There was no time to say any more before Mr. Farebrother came back with

the engraving; and Fred had to return to the drawing-room still with a

jealous dread in his heart, but yet with comforting arguments from

Mary's words and manner. The result of the conversation was on the

whole more painful to Mary: inevitably her attention had taken a new

attitude, and she saw the possibility of new interpretations. She was

in a position in which she seemed to herself to be slighting Mr.

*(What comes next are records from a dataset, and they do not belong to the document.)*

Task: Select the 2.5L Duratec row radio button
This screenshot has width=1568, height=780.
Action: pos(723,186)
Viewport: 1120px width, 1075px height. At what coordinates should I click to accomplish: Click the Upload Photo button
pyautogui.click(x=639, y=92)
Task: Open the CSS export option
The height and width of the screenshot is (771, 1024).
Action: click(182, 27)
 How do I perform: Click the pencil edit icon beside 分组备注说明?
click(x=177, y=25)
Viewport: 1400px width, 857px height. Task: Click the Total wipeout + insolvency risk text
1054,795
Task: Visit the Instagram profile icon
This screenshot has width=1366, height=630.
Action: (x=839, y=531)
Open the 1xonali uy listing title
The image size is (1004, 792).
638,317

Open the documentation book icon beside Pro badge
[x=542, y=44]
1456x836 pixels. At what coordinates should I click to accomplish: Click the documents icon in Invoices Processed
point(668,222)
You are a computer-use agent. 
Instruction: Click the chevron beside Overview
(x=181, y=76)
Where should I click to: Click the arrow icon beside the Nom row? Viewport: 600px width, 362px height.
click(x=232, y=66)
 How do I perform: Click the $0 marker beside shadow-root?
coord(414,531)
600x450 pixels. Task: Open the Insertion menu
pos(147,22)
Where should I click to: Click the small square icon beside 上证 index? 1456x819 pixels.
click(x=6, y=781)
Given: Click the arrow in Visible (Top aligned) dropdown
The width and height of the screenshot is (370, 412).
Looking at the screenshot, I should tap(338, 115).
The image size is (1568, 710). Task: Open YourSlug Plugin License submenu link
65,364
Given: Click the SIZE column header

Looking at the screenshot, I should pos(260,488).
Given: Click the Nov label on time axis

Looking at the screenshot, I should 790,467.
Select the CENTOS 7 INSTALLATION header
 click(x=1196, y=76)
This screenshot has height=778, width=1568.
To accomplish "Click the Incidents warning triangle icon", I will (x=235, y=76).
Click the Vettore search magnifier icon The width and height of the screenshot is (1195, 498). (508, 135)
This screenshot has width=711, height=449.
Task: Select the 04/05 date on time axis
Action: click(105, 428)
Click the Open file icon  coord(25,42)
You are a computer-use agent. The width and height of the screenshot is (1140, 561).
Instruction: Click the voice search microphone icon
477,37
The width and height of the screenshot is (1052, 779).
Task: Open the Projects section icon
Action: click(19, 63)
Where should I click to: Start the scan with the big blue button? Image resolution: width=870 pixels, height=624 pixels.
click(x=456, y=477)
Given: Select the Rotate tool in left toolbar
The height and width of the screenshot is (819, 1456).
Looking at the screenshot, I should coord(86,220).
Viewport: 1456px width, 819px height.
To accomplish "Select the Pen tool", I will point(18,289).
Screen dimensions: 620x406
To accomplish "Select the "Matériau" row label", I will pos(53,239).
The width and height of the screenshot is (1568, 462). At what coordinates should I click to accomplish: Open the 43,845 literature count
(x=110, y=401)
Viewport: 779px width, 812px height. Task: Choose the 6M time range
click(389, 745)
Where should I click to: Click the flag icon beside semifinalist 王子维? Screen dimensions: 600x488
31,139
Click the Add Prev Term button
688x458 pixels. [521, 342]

Farebrother, and this, in relation to a man who is much honored, is

always dangerous to the firmness of a grateful woman. To have a reason

for going home the next day was a relief, for Mary earnestly desired to

be always clear that she loved Fred best. When a tender affection has

been storing itself in us through many of our years, the idea that we

could accept any exchange for it seems to be a cheapening of our lives.

And we can set a watch over our affections and our constancy as we can

over other treasures.

"Fred has lost all his other expectations; he must keep this," Mary

said to herself, with a smile curling her lips. It was impossible to

help fleeting visions of another kind--new dignities and an

acknowledged value of which she had often felt the absence. But these

things with Fred outside them, Fred forsaken and looking sad for the

want of her, could never tempt her deliberate thought.